**What to produce:**
Each line of the listing where the string "this" appears is to be identified and copied.

= Beginning of Section =

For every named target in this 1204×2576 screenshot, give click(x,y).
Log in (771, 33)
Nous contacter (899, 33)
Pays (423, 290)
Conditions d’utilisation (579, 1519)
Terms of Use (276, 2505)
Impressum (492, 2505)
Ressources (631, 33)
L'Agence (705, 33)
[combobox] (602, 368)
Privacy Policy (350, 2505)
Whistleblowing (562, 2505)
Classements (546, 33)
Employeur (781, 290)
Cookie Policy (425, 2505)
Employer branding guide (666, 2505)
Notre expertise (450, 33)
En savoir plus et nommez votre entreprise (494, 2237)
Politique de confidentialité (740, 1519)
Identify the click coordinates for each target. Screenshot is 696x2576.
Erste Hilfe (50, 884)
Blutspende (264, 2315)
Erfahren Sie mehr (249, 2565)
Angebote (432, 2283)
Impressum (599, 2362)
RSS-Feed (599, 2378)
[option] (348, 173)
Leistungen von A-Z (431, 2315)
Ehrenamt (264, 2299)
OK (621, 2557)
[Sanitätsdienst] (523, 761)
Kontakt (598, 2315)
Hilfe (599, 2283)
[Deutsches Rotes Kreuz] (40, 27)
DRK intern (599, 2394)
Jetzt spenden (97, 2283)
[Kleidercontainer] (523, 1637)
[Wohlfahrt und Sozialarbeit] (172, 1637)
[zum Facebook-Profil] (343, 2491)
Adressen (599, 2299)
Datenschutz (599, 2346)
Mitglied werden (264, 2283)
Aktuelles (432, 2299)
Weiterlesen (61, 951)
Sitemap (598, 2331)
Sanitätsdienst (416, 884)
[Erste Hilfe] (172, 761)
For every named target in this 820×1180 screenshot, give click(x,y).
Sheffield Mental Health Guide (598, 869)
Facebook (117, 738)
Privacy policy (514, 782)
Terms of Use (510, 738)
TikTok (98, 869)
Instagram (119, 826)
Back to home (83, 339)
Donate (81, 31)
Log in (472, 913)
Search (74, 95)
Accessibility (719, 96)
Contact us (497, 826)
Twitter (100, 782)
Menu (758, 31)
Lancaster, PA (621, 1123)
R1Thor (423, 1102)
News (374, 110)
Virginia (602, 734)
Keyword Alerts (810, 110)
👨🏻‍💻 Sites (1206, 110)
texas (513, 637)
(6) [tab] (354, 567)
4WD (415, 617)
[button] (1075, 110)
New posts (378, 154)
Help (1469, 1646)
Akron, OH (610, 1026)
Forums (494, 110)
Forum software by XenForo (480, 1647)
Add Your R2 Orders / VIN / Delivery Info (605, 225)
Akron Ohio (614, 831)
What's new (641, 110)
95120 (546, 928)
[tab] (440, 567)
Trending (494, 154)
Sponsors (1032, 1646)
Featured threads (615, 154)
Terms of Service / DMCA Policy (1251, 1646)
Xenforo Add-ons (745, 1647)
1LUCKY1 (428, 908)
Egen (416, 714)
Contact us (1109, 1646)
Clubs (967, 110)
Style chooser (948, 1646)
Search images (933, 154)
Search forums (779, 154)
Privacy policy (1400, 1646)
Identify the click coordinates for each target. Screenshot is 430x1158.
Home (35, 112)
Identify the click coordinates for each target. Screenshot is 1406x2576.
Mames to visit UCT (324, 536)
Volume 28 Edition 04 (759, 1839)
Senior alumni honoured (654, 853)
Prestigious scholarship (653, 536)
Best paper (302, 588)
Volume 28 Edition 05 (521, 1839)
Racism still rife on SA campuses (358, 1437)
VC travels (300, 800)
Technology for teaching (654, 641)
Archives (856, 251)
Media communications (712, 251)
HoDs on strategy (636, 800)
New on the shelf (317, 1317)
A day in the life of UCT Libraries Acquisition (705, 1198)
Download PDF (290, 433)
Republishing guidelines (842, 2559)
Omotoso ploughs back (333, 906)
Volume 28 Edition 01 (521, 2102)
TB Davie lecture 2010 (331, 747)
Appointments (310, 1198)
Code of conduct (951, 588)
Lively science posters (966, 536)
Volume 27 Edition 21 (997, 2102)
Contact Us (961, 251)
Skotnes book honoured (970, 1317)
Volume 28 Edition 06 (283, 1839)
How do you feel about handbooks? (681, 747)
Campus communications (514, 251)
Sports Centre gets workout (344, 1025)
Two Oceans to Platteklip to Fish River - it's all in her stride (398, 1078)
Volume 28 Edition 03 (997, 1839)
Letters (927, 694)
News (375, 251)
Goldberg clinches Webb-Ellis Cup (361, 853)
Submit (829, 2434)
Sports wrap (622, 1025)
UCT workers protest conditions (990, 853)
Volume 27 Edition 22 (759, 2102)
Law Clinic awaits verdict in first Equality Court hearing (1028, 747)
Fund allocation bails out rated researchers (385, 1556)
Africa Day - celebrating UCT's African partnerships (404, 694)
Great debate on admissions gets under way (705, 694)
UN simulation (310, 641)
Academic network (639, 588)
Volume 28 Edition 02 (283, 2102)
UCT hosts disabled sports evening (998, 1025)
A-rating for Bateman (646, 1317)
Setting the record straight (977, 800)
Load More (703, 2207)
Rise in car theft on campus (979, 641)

= End of Section =

**Your response:**
For every named target in this 1204×2576 screenshot, give click(x,y).
For every named target in this 820×1180 screenshot, give click(x,y).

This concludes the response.